→ **THE DATA**
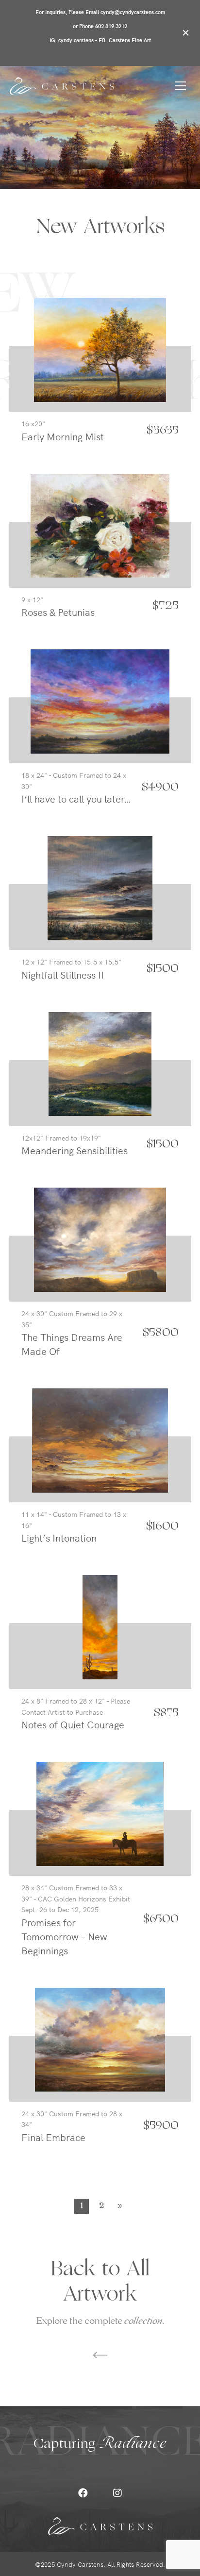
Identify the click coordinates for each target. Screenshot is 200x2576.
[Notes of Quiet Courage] (100, 1625)
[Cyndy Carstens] (62, 85)
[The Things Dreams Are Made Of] (100, 1237)
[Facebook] (83, 2493)
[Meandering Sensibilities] (100, 1062)
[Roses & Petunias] (100, 523)
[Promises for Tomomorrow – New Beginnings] (100, 1811)
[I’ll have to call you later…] (100, 699)
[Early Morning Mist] (100, 347)
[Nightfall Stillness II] (100, 886)
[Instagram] (117, 2493)
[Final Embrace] (100, 2037)
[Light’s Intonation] (100, 1438)
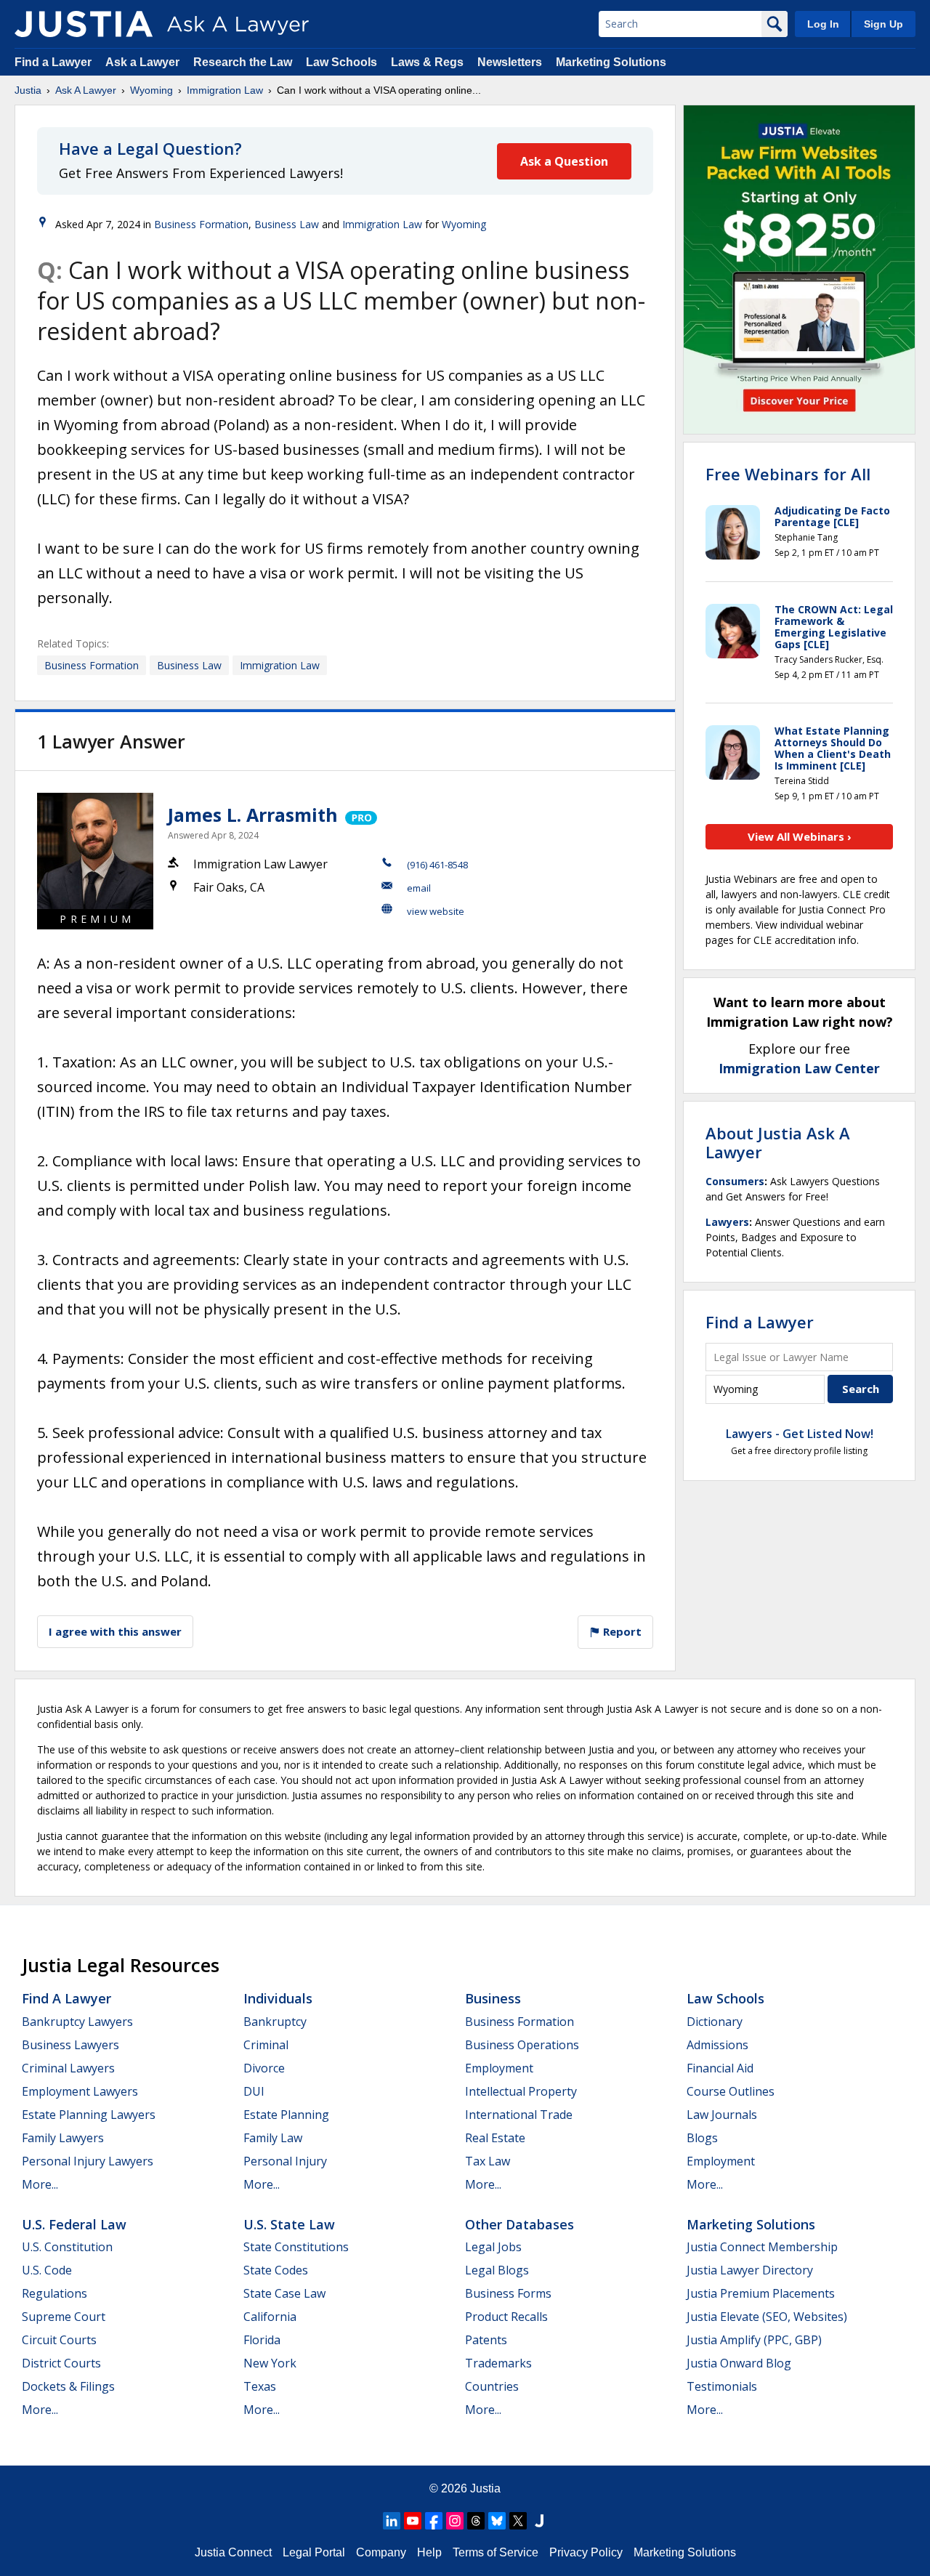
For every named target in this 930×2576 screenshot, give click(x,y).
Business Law (286, 224)
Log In (823, 24)
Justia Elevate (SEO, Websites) (767, 2317)
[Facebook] (433, 2520)
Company (381, 2552)
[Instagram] (455, 2520)
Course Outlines (731, 2091)
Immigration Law (225, 90)
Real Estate (495, 2138)
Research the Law (242, 62)
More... (40, 2184)
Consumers (734, 1181)
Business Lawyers (70, 2045)
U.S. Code (47, 2270)
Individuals (277, 1998)
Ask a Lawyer (143, 62)
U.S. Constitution (67, 2247)
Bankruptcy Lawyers (77, 2022)
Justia (28, 90)
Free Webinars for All (787, 473)
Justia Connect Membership (762, 2247)
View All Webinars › (800, 836)
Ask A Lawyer (85, 90)
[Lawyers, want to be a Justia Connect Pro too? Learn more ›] (360, 814)
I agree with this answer (115, 1631)
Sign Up (883, 24)
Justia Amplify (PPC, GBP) (754, 2340)
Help (429, 2552)
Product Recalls (506, 2317)
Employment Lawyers (80, 2091)
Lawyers (727, 1222)
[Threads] (476, 2520)
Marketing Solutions (611, 62)
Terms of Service (495, 2552)
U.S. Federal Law (74, 2224)
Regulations (54, 2293)
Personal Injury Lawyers (87, 2161)
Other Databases (519, 2224)
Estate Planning (286, 2115)
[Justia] (84, 24)
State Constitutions (296, 2247)
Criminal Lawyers (68, 2068)
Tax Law (487, 2161)
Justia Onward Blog (739, 2363)
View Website (435, 911)
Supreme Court (63, 2317)
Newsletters (509, 62)
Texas (259, 2386)
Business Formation (201, 224)
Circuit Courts (59, 2340)
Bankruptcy (275, 2022)
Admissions (717, 2045)
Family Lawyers (63, 2138)
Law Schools (341, 62)
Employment (499, 2068)
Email (419, 888)
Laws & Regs (427, 62)
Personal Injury (285, 2161)
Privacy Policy (586, 2552)
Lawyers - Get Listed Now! (799, 1434)
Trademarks (498, 2363)
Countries (492, 2386)
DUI (253, 2091)
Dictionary (715, 2022)
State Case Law (284, 2293)
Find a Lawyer (53, 62)
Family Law (272, 2138)
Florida (261, 2340)
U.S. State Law (289, 2224)
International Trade (519, 2115)
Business (493, 1998)
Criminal (265, 2045)
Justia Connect (233, 2552)
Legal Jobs (493, 2247)
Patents (486, 2340)
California (269, 2317)
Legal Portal (314, 2552)
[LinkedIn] (391, 2520)
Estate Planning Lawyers (88, 2115)
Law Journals (722, 2115)
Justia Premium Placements (761, 2293)
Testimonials (722, 2386)
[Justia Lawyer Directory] (539, 2520)
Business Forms (508, 2293)
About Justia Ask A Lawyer (777, 1142)
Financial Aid (720, 2068)
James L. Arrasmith (253, 814)
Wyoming (151, 90)
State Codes (275, 2270)
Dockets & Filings (68, 2386)
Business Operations (522, 2045)
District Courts (61, 2363)
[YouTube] (412, 2520)
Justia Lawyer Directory (750, 2270)
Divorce (264, 2068)
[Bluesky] (497, 2520)
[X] (518, 2520)
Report (621, 1631)
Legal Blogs (497, 2270)
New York (269, 2363)
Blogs (702, 2138)
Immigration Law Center (799, 1068)
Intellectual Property (521, 2091)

→ **WHAT IS BEING ASKED**
Using the entries above, write out exactly the lines from the one with "[Notes of Quiet Courage] (100, 1625)" through the one with "Consumers (734, 1181)", ends included. Leave out any pictures.

→ **EXERCISE SOLUTION**
[Notes of Quiet Courage] (100, 1625)
[Cyndy Carstens] (62, 85)
[The Things Dreams Are Made Of] (100, 1237)
[Facebook] (83, 2493)
[Meandering Sensibilities] (100, 1062)
[Roses & Petunias] (100, 523)
[Promises for Tomomorrow – New Beginnings] (100, 1811)
[I’ll have to call you later…] (100, 699)
[Early Morning Mist] (100, 347)
[Nightfall Stillness II] (100, 886)
[Instagram] (117, 2493)
[Final Embrace] (100, 2037)
[Light’s Intonation] (100, 1438)
For every named target in this 930×2576 screenshot, give click(x,y).
Business Law (286, 224)
Log In (823, 24)
Justia Elevate (SEO, Websites) (767, 2317)
[Facebook] (433, 2520)
Company (381, 2552)
[Instagram] (455, 2520)
Course Outlines (731, 2091)
Immigration Law (225, 90)
Real Estate (495, 2138)
Research the Law (242, 62)
More... (40, 2184)
Consumers (734, 1181)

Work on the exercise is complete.